EXERCISES TO COMPLETE =
A) According to the Cedars Park history, in what year did Sir William Cecil acquire Theobalds?
B) Name every member of the Meux family mentioned in the Cedars Park history.

Historic public park originally the site of Theobalds Palace in Hertfordshire, England

Cedars Park is a historic public park located in Cheshunt, Hertfordshire, England. It was originally the site of Theobalds Palace, King James I's favourite residence. The park has received a Green Flag Award every year since 2009, rewarding it for promoting high standards of management for green spaces.

==History==

Cedars Park is the historic site of the 16th-century Royal Palace of Theobalds, which existed as a smaller estate in the 14th century, and possibly earlier.

Sir William Cecil acquired Theobalds in 1563, and Queen Elizabeth I visited over 15 times between 1564 and 1598. Robert Cecil inherited the Palace and accommodated King James I and his associates on several occasions, including Christian IV of Denmark. In May 1607, the King exchanged Hatfield House for Theobalds. The estate was extended into a grand Royal Palace with a 2500-acre deer park. James I died here in 1625. Charles I rarely used Theobalds Palace and granted the estate to various nobles as an acknowledgement of their services.

The buildings were demolished to support the troops during the Civil War and the estate was eventually sold to the Prescott family in the late 18th century, when new houses were constructed, including The Cedars. In 1820, Theobalds was rented to Sir Henry Meux, who stayed at The Cedars. Admiral of the Fleet Sir Hedworth Meux inherited The Cedars from Valerie, Lady Meux. The grounds were donated to the public in 1919 and opened in 1921.

DATA PROVIDED =
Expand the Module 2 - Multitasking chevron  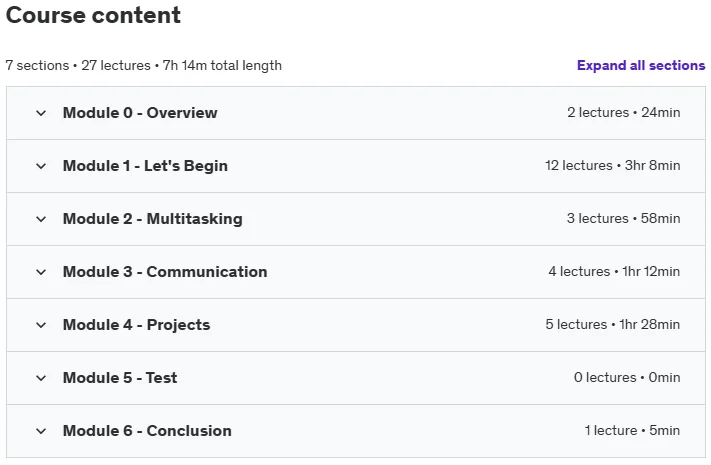point(41,219)
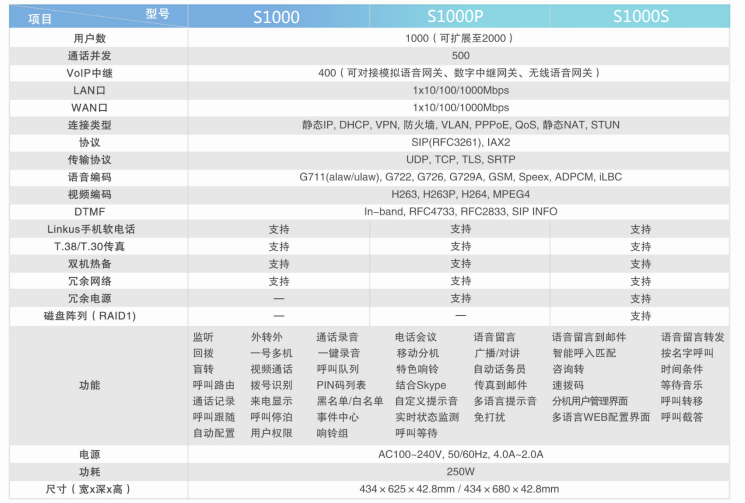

PER-TASK ANSWERS =
A) 1563

B) Sir Henry Meux; Admiral of the Fleet Sir Hedworth Meux; Valerie, Lady Meux